# Plow Only Turns Right



## jimbo26 (Jan 25, 2011)

I need some advice: I have never owned a plow before, but recently bought a 1997 Chevy 2500 with a western unimount plow. Plow worked ok at first, but now the plow won't raise, and if I try to turn it right or left with the control, it only turns right. I tried the control on a buddy's truck and it functions fine. I changed the oil in the motor, cleaned the filter, took out the cartridge valves and cleaned them and made sure they had the necessary travel. Finally I hooked up my truck to my buddy's plow that works fine and found out that his plow does the same thing when hooked up to my truck: it only turns right. So the problem is somewhere in the truck. Anyone have any ideas? Thanks.


----------



## no lead (Dec 10, 2008)

test the wires going to the valves. using a test light see if there is power on S-2 and S-3 when angling left. if not you have harness issues. clean the 9 pin connector with brake cleaner and spray it out with air and grease it. retest for power at the coils. if there is no power there see if there is power coming through the truck side of the 9 pin.


----------



## mrv8outboard (Dec 29, 2009)

Yeh it sounds like the light blue wire is broken just outside of the truck side plow connector.


----------



## jimbo26 (Jan 25, 2011)

Thanks, guys. I found the problem last night. I'm losing power to the #4 pin (s3) at the vehicle side of the harness. If I twist and push on the plug while someone operates the control, it works. My test light will only show power if I jam it real hard all the way down in the female (vehicle) side in the #4 pin. I need to replace the vehicle side of the harness. any suggestions where to get it?


----------



## Dizzle13 (Jan 20, 2011)

jimbo26;1218433 said:


> Thanks, guys. I found the problem last night. I'm losing power to the #4 pin (s3) at the vehicle side of the harness. If I twist and push on the plug while someone operates the control, it works. My test light will only show power if I jam it real hard all the way down in the female (vehicle) side in the #4 pin. I need to replace the vehicle side of the harness. any suggestions where to get it?


Hey Jimbo,

Not the most experienced on the site but I had this same issue last year.

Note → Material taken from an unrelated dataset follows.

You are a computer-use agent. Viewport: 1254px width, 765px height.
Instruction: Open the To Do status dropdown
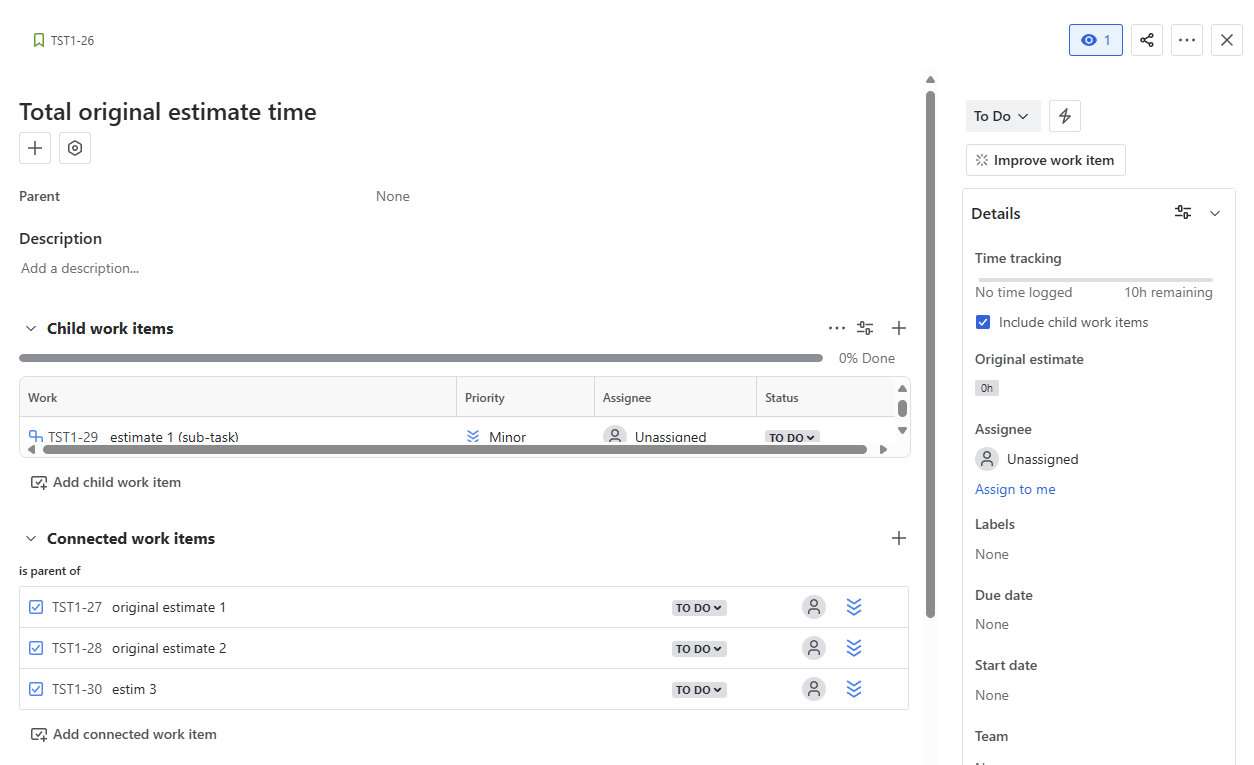[x=1003, y=116]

If you examine both connectors real well, look for any signs of of them being bent, mishapen, etc. Last year my plow wouldn't angle left. My old man employed the "hammer tap" - more so the hammer slam technique. This made the problem worse.

One of the pins was bent pretty well and curled around into itself. (Because it's not a solid piece, it's just a piece of metal that wraps and meets in the middle.) Anyways, I took a small thin screw driver and reshaped the hole. I did it for all the others while I was at it.

Then I did what No Lead said. Clean it out with brake cleaner and compressed air. Worked perfectly.


----------